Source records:
▬▬▬▬▬▬▬▬▬▬
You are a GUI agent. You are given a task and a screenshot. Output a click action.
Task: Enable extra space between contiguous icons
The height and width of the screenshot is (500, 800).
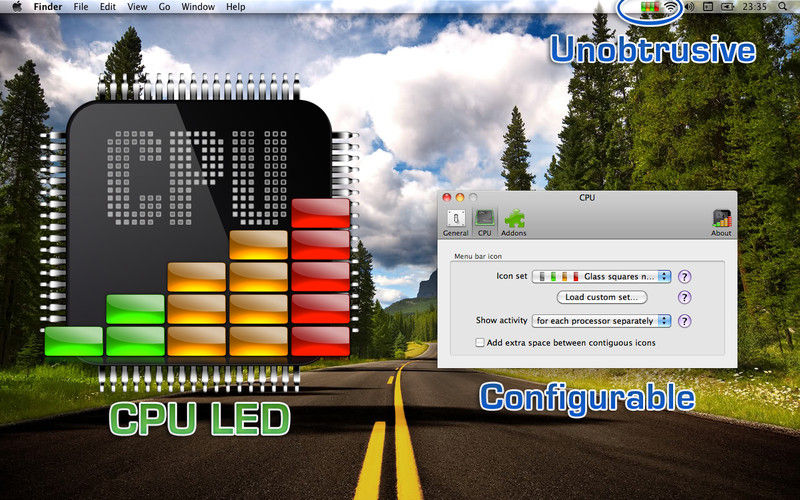tap(480, 343)

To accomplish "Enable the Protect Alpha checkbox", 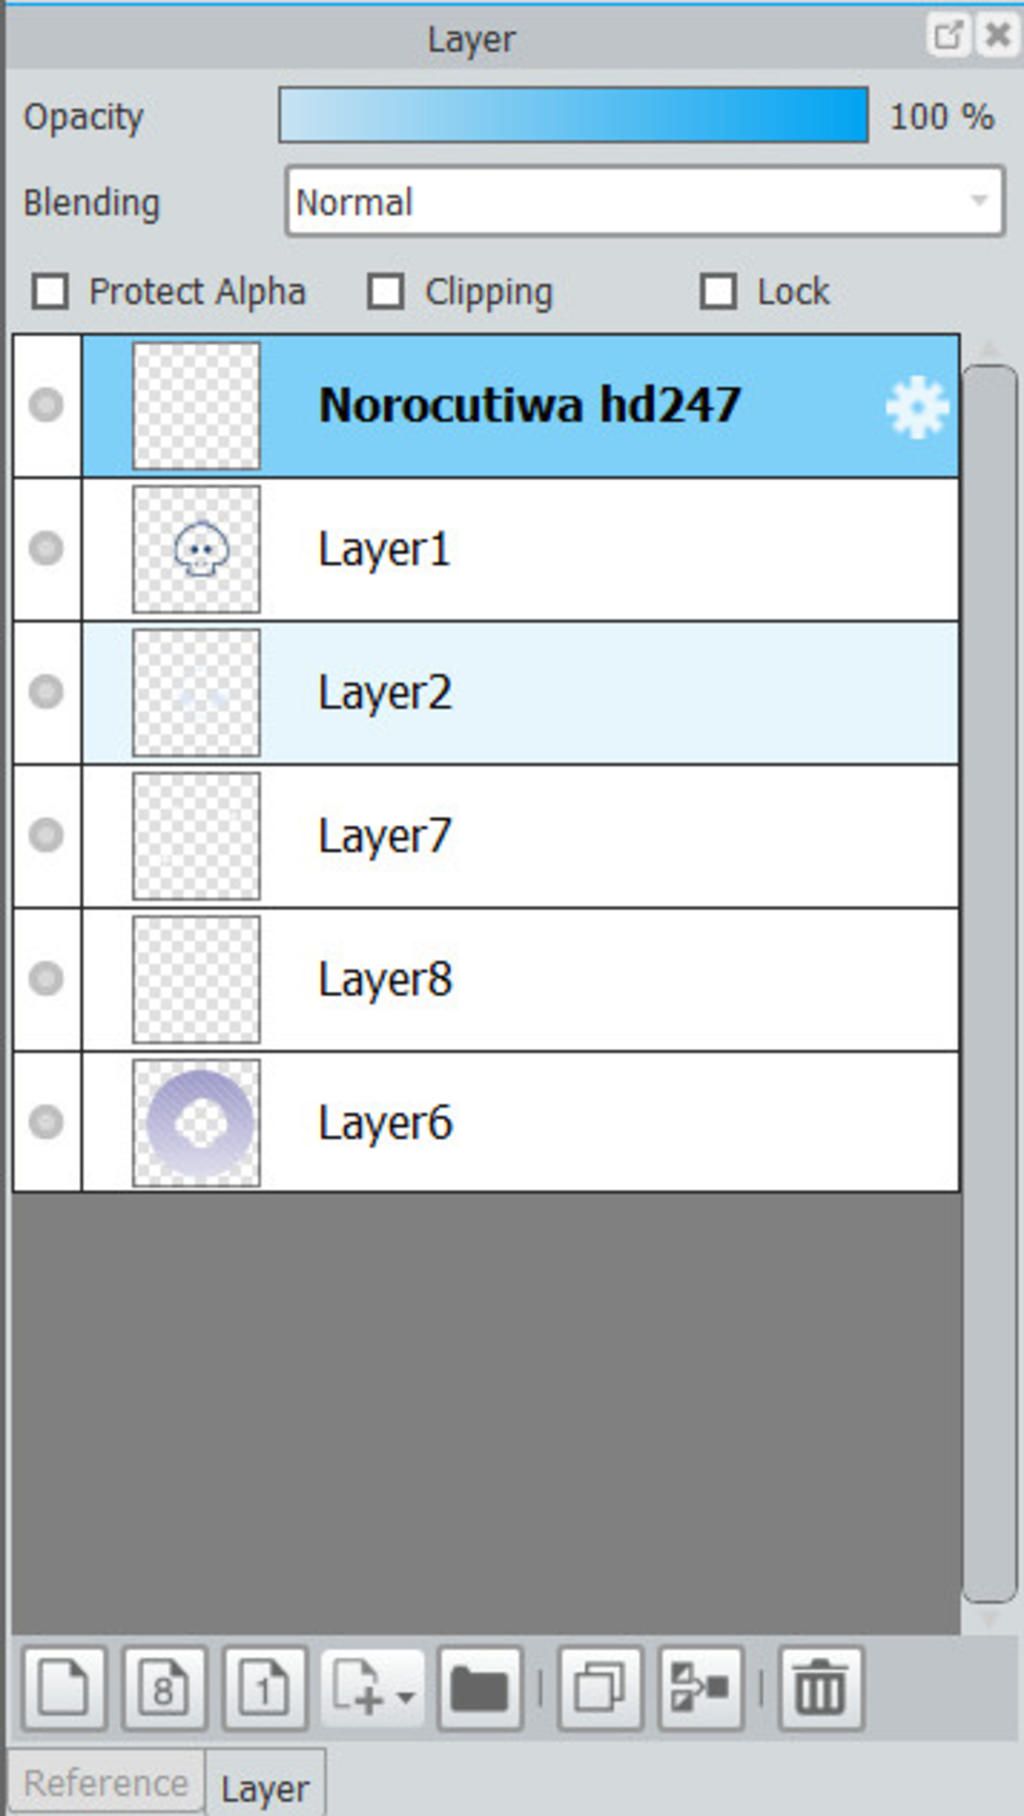I will click(x=51, y=292).
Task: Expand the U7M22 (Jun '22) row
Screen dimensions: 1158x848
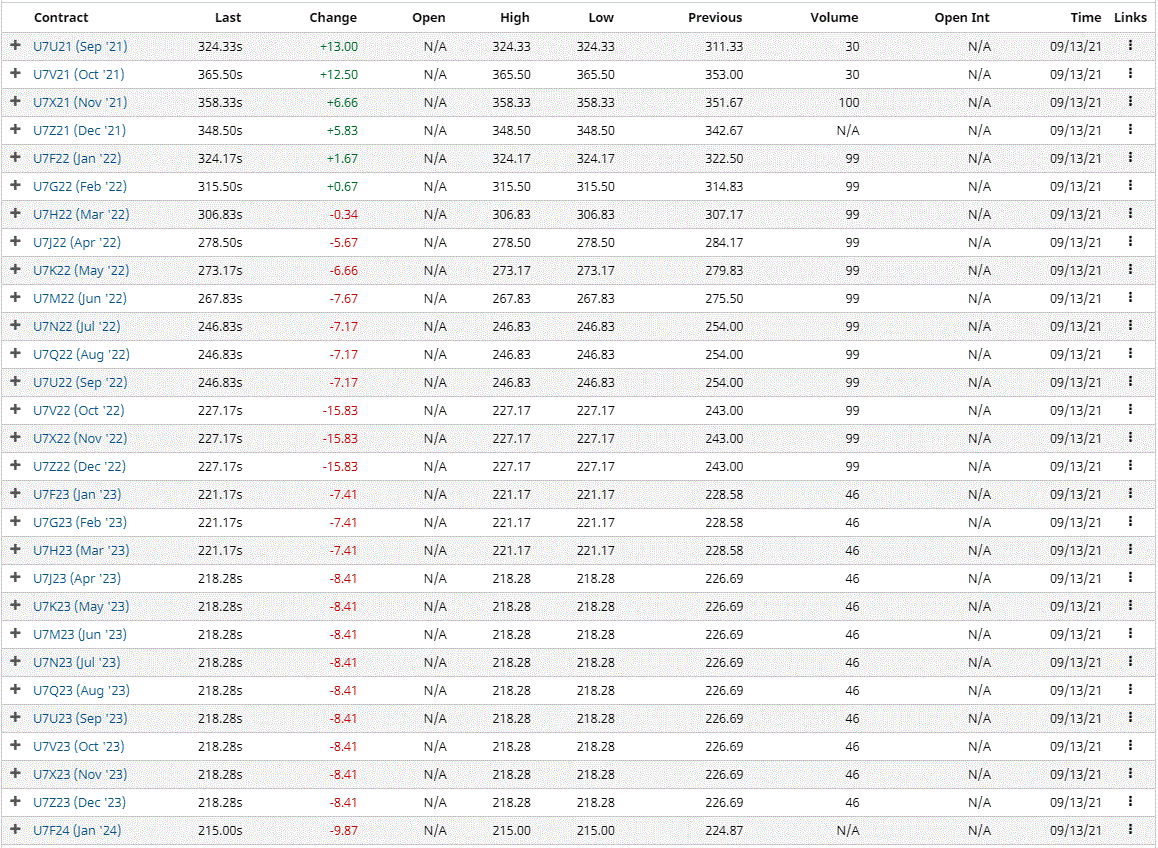Action: click(15, 298)
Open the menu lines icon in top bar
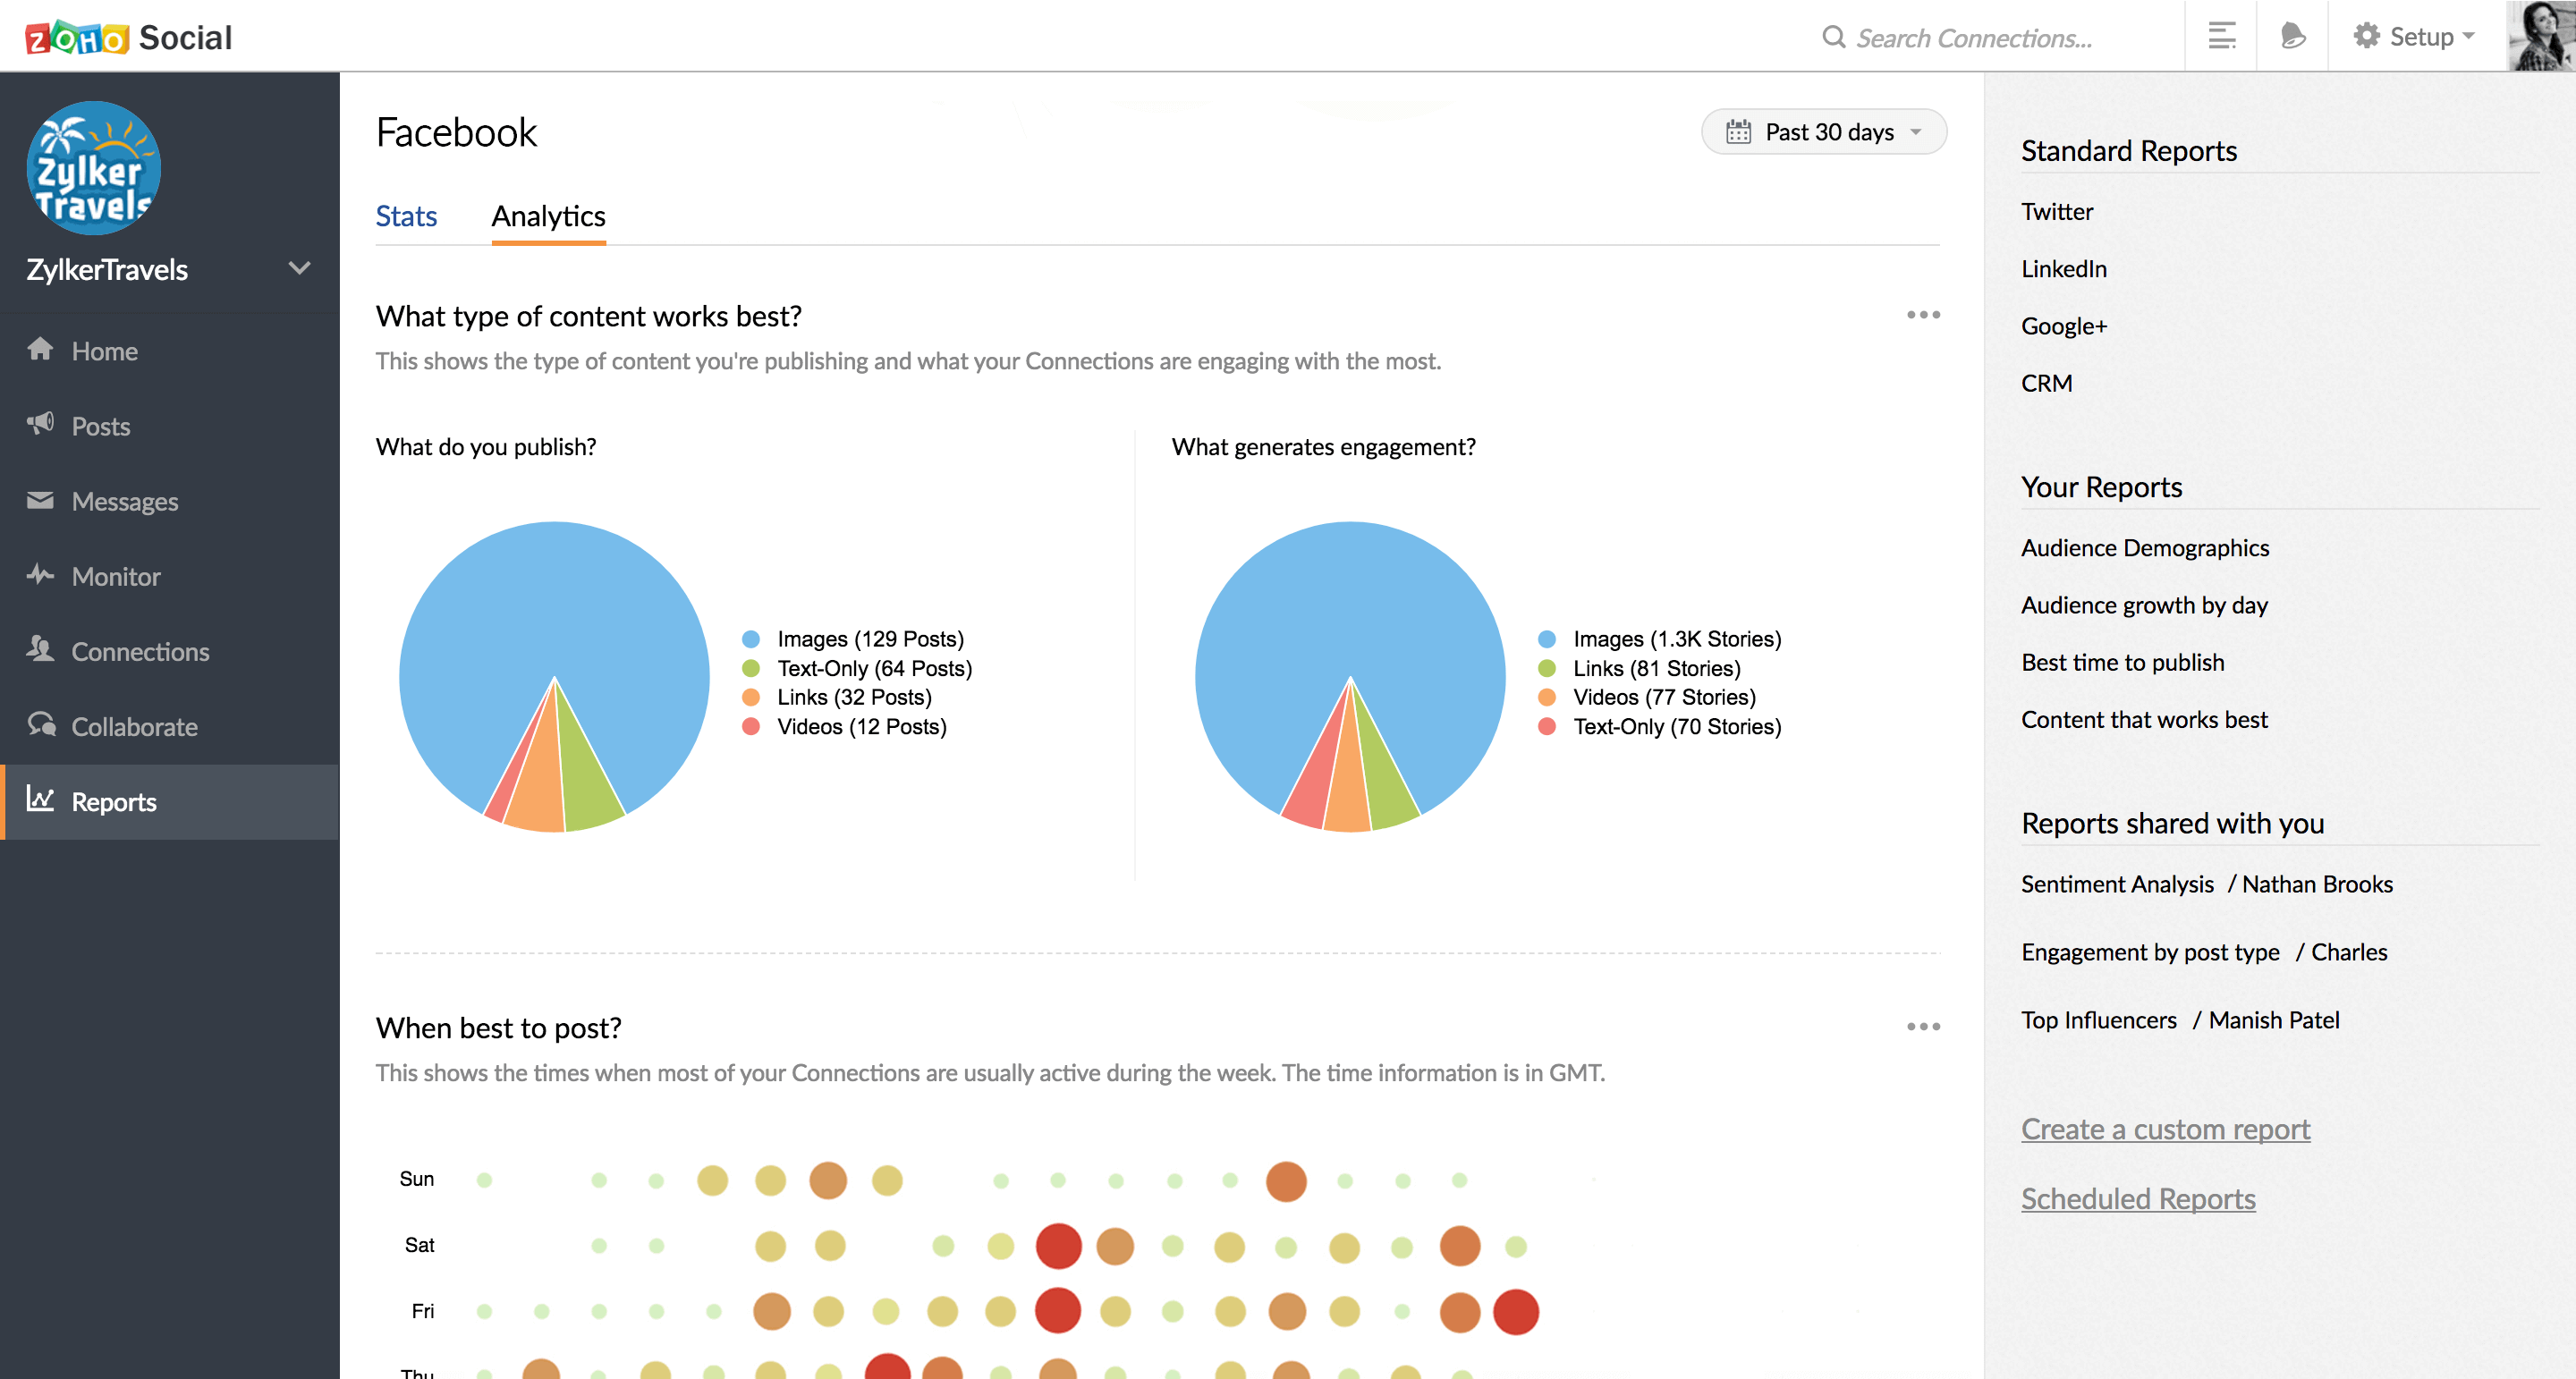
▬▬▬▬▬▬▬▬▬▬
Directions for this task:
Restate word for word the lines that begin at the one containing "Task: Expand the U7M22 (Jun '22) row" and end with the final line of the records. Pictures stay out.

Solution to this task:
Task: Expand the U7M22 (Jun '22) row
Screen dimensions: 1158x848
Action: click(15, 298)
Open the menu lines icon in top bar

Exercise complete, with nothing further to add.